In fact, we don’t really know how much provincial health spending comes from federal transfers, because the funds are delivered through the Canada Health and Social Transfer (CHST), which provinces spend on post-secondary education and social services as well as health. Nevertheless, colleagues at the Fraser Institute estimate that about 22 percent of provinces’ health spending comes from the CHST, a reduction of about 10 percentage points from twenty years ago. So, the “problem” is not as big as the Premiers make it out to be, and it’s a red herring anyway.

Imagine standing in the store and arguing with yourself whether to pay for your licorice with money from your left pocket or your right pocket. Well, the government in Winnipeg picks your left pocket and the one in Ottawa picks your right, so worrying about who is “funding” government run health care is silly. The only difference is that the government in Ottawa is even more remote from Manitobans than the one in Winnipeg is, so we should hardly expect federal standards to address Manitobans’ health needs better than provincial policies can.

All provincial governments except Saskatchewan’s appear to want the money with no strings attached. How realistic is that? Surely, no Premier really expects Ottawa to just hand over the cash without accountability, given the Romanow report. This isn’t the gun registry, you know.

What can explain Ralph Klein, who received the pro-patient choice Mazankowski report favourably, signing on to the collective appeal for more federal money for an unreformed health care system?

Although running a big surplus, the federal government offers little hope for a tax cut, so perhaps even sensible Premiers like Mr. Klein figure that if they don’t grab the cash as quick as they can, the federal government will spend it in areas abhorrent to them – like the unsinkable gun registry. That’s seems understandable, as far as political tactics go, but it’s not real health reform.

For example, empirical research on health insurance indicates that levying a 25 percent co-payment from non-poor residents reduces health spending by 19 percent, without negative health consequences. This is because the co-payment puts the patient in charge of what services he uses, and he has an incentive not to use unnecessary ones. Governments can return the savings to residents through tax reductions, or spend it on other public investment.

Recall that figure of 22 percent for the share of federal transfers in provincial health spending and compare it with 19 percent savings from implementing a co-payment. Provinces are pretty close to being able to opt out of the Canada Health Act, (which is generally interpreted to forbid co-payments), and coming out ahead fiscally, despite losing their CHST. Indeed, another calculation done at the Fraser Institute indicated that Alberta and Ontario could have done this in 1998.

Another benefit of provincial autonomy is that we can see the consequences of different reforms. Provinces have complete autonomy in Pharmacare. In the mid 1990s, provinces embarked on significant reforms. Manitoba introduced an income-based means test for Pharmacare benefits. British Columbia maintained universality but restricted payment for newer medicines through so-called “reference pricing” while fully subsidizing older, less expensive ones. From 1996 through 2001, real, per capita, prescription spending went up only 35 percent in Manitoba but 60 percent in BC, with both Pharmacare and private pharmaceutical spending in BC significantly outpacing Manitoba’s.

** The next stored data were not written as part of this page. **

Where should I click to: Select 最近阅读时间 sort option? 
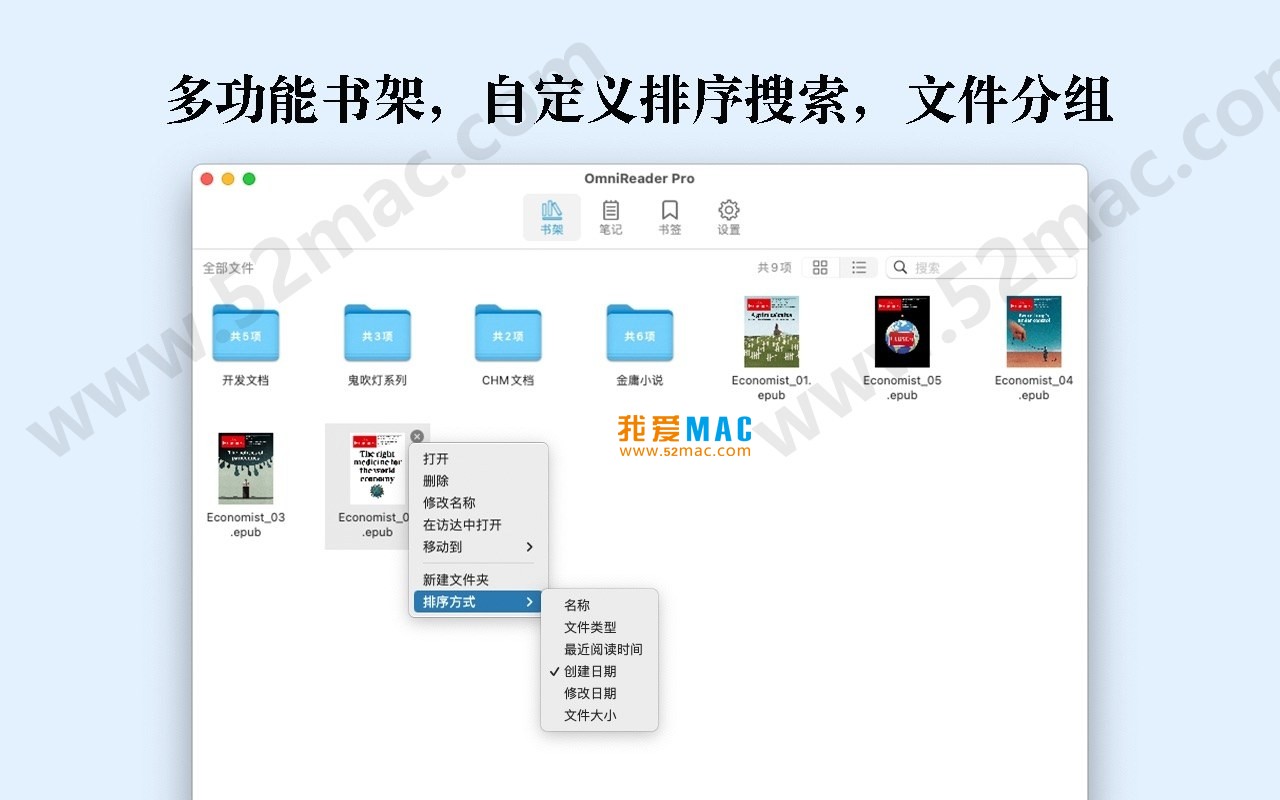coord(603,649)
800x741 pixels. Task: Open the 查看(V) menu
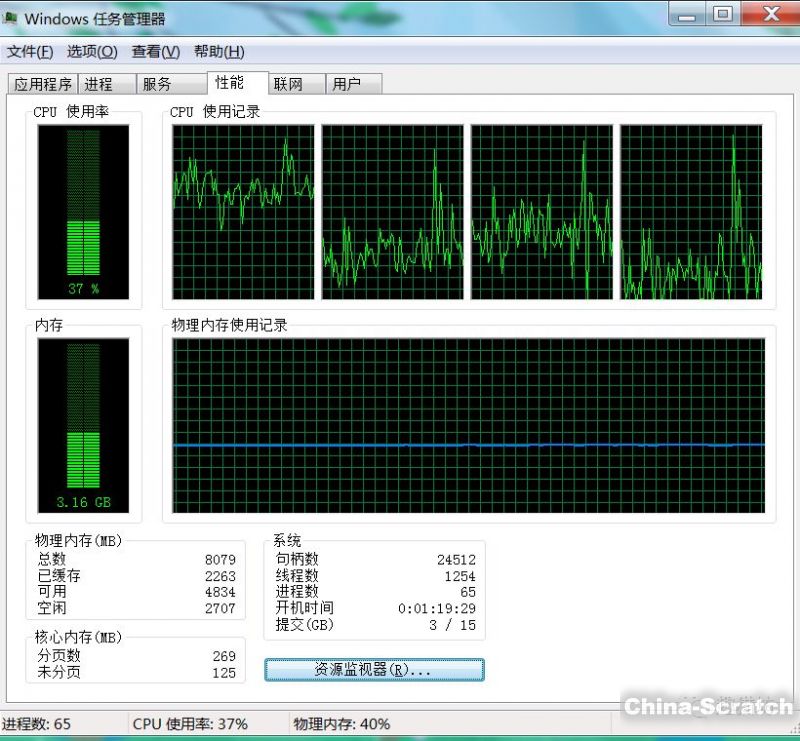156,52
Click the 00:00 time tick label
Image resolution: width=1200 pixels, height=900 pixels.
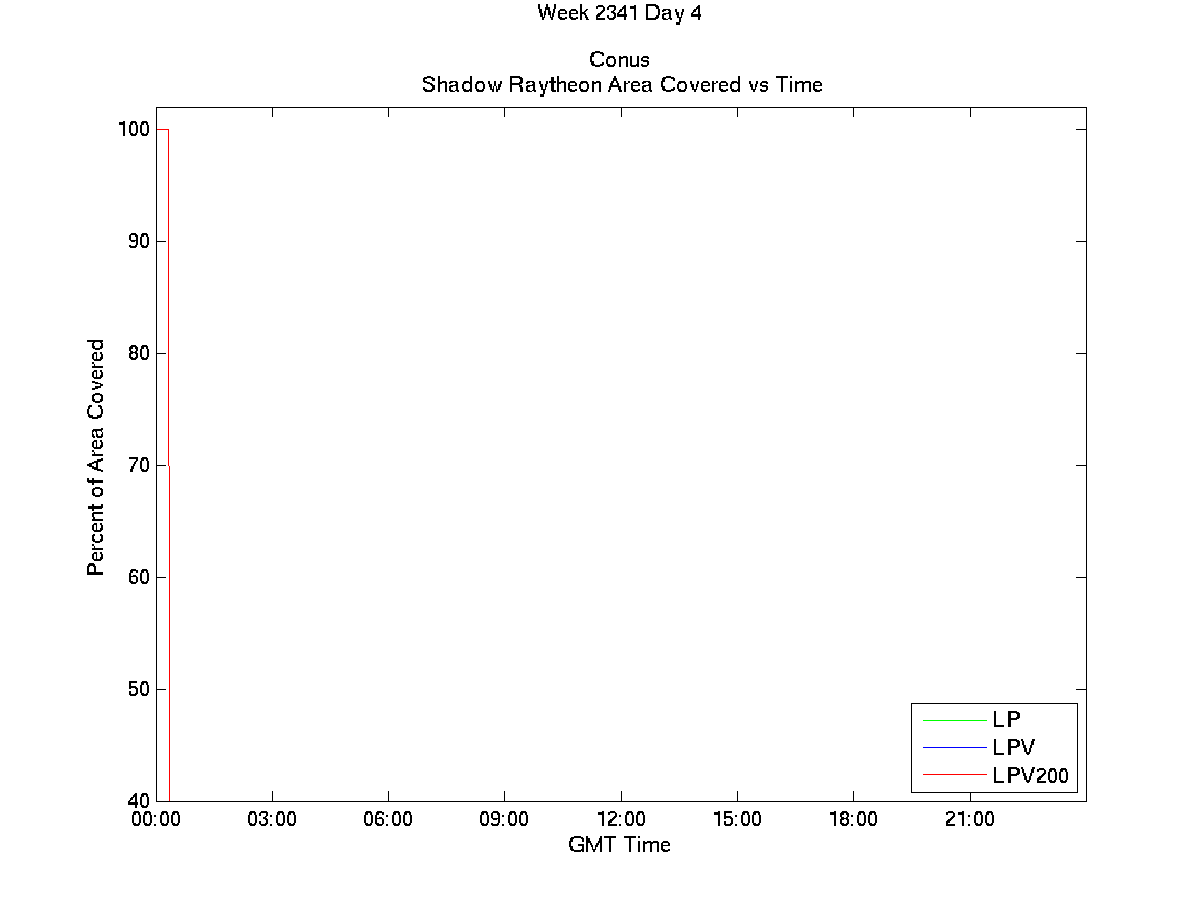tap(156, 820)
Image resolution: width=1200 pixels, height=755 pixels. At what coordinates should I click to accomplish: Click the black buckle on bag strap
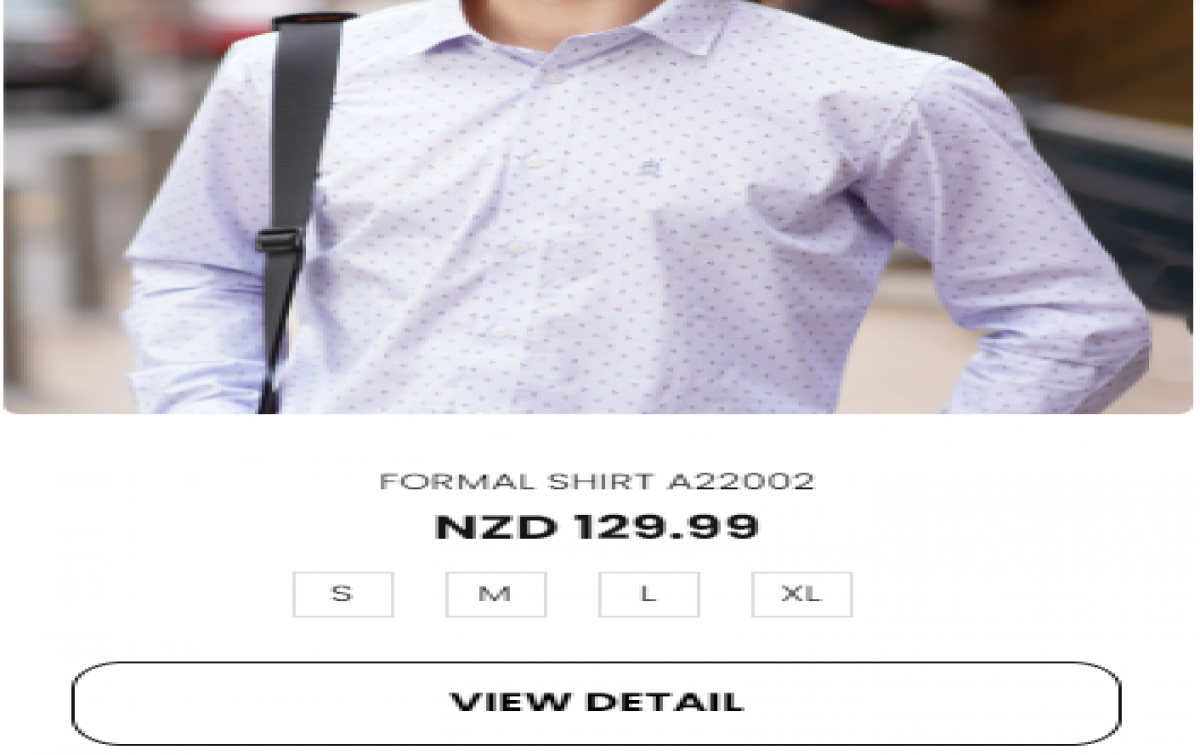pyautogui.click(x=279, y=240)
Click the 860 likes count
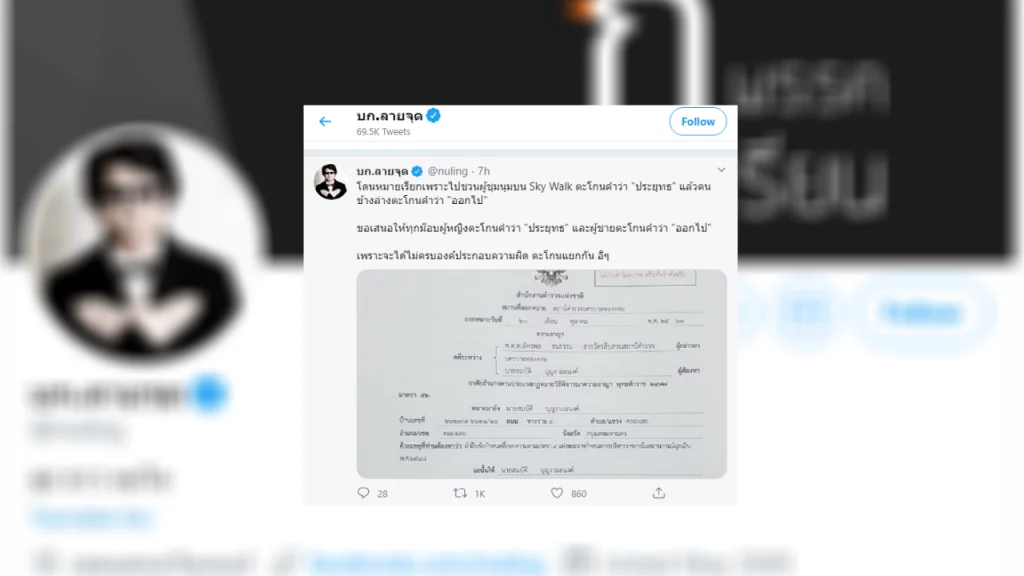This screenshot has height=576, width=1024. (579, 494)
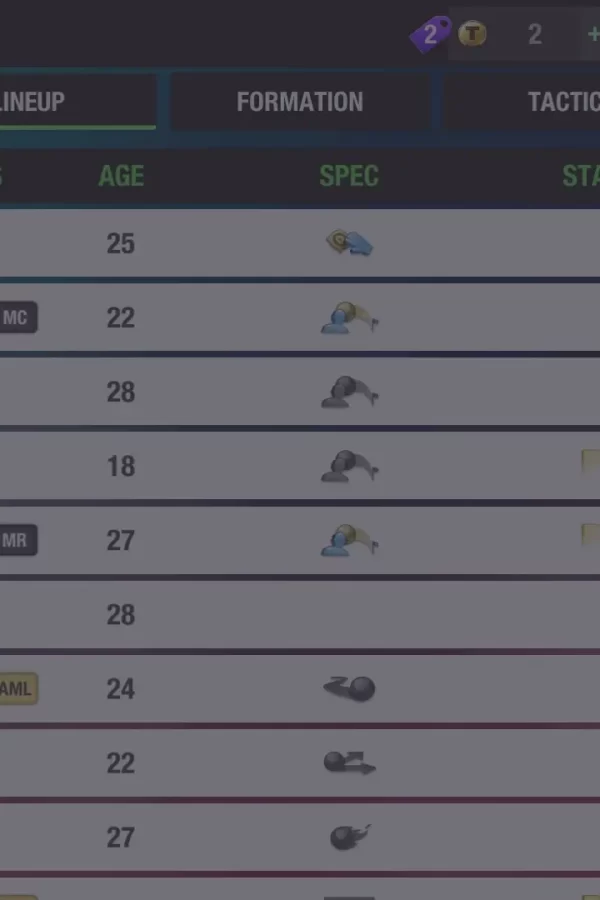Select the token balance showing 2
Viewport: 600px width, 900px height.
535,35
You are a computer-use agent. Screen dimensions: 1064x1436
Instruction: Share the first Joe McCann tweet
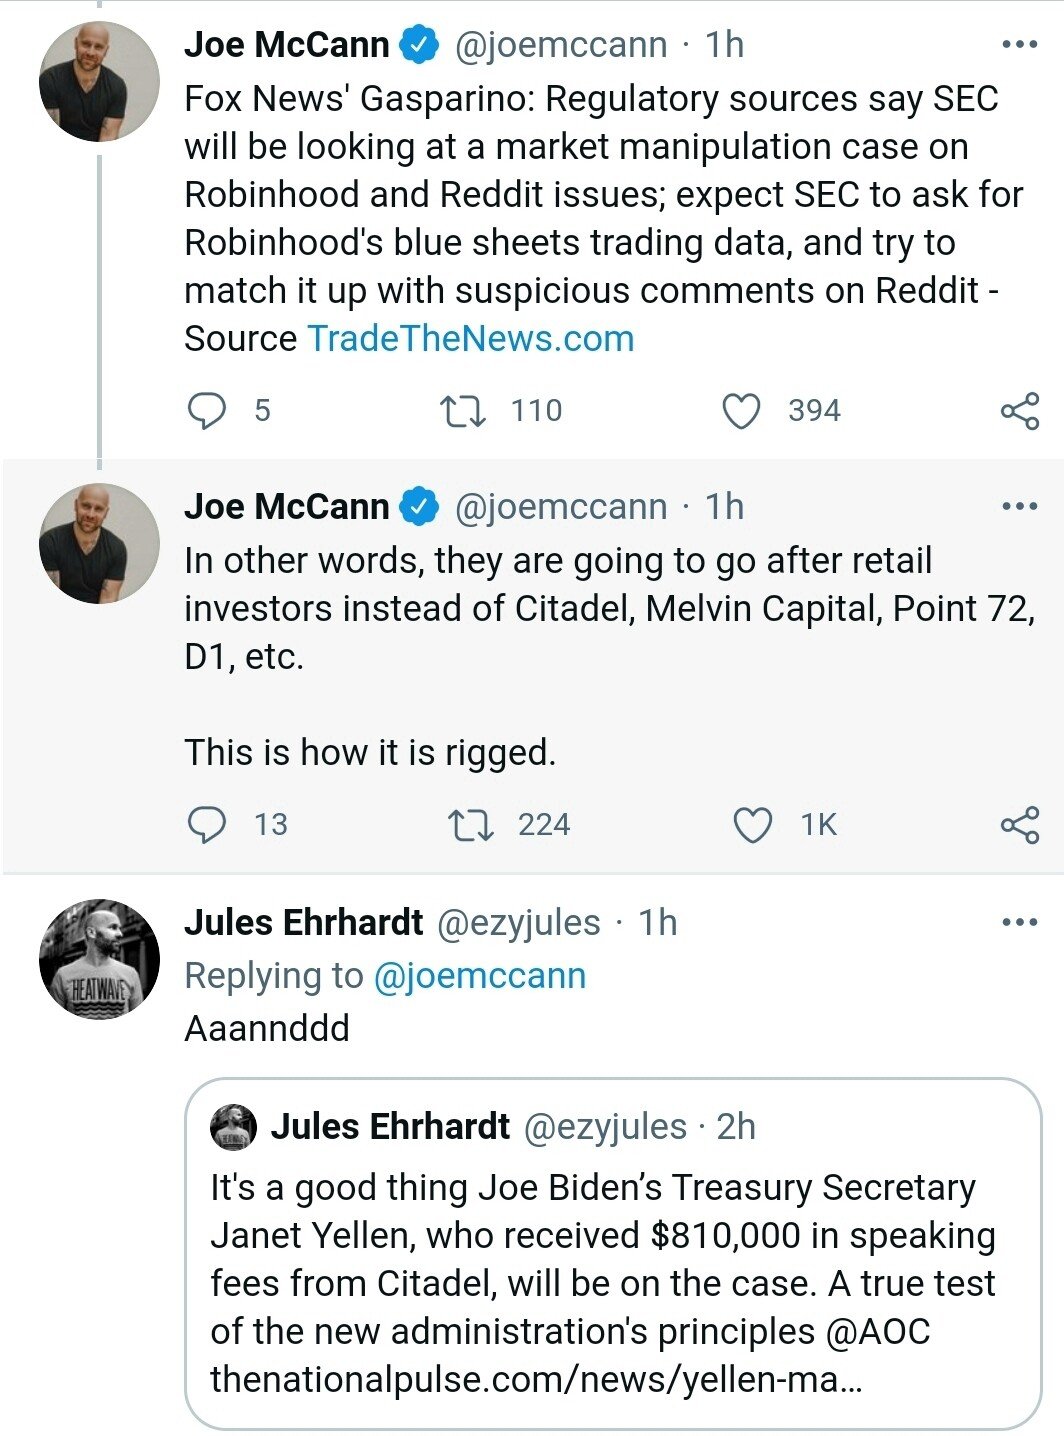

The lesson learned is that, if the state subsidises drug costs, it will be more successful if it allocates assistance according to financial need rather than trying to figure out which drugs are better than others. If we had had a National Drug Agency, as Mr. Romanow recommends, we would never have learned this valuable lesson, because we would not have been able to observe the alternatives.

The Premiers should demand that the Prime Minister return the federal surplus to Canadians through tax relief. If they want to grab the money for their own, unreformed health systems, let them raise their own taxes to do it. Their voters will let them know what they think of that.